# [TEXTABSCHNITT]
==============================

PKV Versicherten droht Zwangswechsel bei Hartz IV
Die private Krankenversicherung bietet in den Augen vieler deutlich bessere Leistungen als die GKV. Allerdings kann die PKV auch zur Belastung werden. Ohne Einkommen kann man sich die Beiträge kaum noch leisten. Besonders brisant ist die Situation für Hartz IV Empfänger. Seit Januar 2009 unterliegen ALG-II-Empfänger aus den Reihen PKV nicht mehr der gesetzlichen Versicherungspflicht, sie bleiben in der PKV.
Finanzierungslücke für PKV-Versicherte
Die zuständigen Stellen finanzieren Betroffenen aber nur einen Teil der Kosten für die Krankenversicherung, nämlich 126 Euro. Der Rest muss aus den Regelleistungen beglichen werden. Bei 359 Euro eine Zumutung. Denn die Differenz zwischen Zuschuss und PKV-Beitrag liegt in der Regel im dreistelligen Bereich. Jetzt will die Bundesregierung die Lücke schließen.
Und scheint dabei über einen Zwangswechsel nachzudenken. Mögliche Alternative wäre die 100-prozentige Bezuschussung. In diesem Fall drohen Kosten in Millionenhöhe. Die Finanzierungslücke bei den Beiträgen zur PKV hat in der Vergangenheit bereits mehrfach zu juristischem Ärger geführt. So urteilten Landessozialgericht Niedersachsen-Bremen (Az.: L 15 AS 1048/09 B ER) und das Sozialgericht Gelsenkirchen (S 31 AS 174/09 ER) für die Betroffenen und eine volle Kostenübernahme.

==============================

# [DEINE AUFGABE]
Gib aus dem Text über Hartz IV und die private Krankenversicherung den Teil wortgetreu aus. Fang bei den Worten „Finanzierungslücke für PKV-Versicherte“ an und hör nach den Worten „eine volle Kostenübernahme.“ auf.

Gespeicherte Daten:
==============================

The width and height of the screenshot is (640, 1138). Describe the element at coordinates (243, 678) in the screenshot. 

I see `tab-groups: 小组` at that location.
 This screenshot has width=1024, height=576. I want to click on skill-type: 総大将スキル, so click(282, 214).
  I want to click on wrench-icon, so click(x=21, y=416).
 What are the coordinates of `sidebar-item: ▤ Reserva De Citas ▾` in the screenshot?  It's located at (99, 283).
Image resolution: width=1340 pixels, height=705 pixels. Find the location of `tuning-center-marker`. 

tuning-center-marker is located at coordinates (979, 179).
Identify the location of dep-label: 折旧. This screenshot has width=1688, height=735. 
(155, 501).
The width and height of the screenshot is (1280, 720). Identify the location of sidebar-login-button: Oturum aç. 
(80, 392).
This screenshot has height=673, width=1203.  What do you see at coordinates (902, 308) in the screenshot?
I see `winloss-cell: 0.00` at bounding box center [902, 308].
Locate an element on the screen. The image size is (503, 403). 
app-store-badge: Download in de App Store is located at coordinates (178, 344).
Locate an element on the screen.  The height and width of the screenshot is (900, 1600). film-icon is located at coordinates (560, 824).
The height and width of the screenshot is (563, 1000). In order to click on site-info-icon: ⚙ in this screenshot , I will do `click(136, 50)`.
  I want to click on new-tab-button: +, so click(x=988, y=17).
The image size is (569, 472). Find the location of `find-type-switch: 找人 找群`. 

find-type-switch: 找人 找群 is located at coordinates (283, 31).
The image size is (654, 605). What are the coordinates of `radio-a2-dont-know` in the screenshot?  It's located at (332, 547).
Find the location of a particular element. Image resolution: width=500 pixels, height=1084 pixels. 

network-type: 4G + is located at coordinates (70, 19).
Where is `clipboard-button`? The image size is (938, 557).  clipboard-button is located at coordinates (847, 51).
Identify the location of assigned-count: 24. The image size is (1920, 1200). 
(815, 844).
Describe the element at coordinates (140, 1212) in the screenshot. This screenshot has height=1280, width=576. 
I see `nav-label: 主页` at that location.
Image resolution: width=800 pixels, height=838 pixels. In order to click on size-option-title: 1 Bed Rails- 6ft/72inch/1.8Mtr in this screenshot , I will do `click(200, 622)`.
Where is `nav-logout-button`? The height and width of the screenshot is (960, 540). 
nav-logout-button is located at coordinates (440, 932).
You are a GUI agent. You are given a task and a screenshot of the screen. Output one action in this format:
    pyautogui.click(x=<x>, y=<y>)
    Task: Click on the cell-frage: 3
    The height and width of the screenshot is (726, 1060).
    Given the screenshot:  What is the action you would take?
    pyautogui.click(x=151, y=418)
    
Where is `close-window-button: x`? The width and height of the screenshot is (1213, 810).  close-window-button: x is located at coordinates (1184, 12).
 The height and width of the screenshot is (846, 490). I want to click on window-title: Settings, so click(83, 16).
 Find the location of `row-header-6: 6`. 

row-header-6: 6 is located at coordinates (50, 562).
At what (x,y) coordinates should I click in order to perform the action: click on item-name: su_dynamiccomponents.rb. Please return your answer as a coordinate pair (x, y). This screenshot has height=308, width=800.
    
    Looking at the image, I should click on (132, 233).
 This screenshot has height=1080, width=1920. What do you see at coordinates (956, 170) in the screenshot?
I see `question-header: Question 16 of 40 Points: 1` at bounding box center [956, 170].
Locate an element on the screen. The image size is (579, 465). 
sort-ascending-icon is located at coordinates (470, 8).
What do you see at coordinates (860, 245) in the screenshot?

==============================

# [ERLEDIGTE AUFGABE]
Finanzierungslücke für PKV-Versicherte
Die zuständigen Stellen finanzieren Betroffenen aber nur einen Teil der Kosten für die Krankenversicherung, nämlich 126 Euro. Der Rest muss aus den Regelleistungen beglichen werden. Bei 359 Euro eine Zumutung. Denn die Differenz zwischen Zuschuss und PKV-Beitrag liegt in der Regel im dreistelligen Bereich. Jetzt will die Bundesregierung die Lücke schließen.
Und scheint dabei über einen Zwangswechsel nachzudenken. Mögliche Alternative wäre die 100-prozentige Bezuschussung. In diesem Fall drohen Kosten in Millionenhöhe. Die Finanzierungslücke bei den Beiträgen zur PKV hat in der Vergangenheit bereits mehrfach zu juristischem Ärger geführt. So urteilten Landessozialgericht Niedersachsen-Bremen (Az.: L 15 AS 1048/09 B ER) und das Sozialgericht Gelsenkirchen (S 31 AS 174/09 ER) für die Betroffenen und eine volle Kostenübernahme.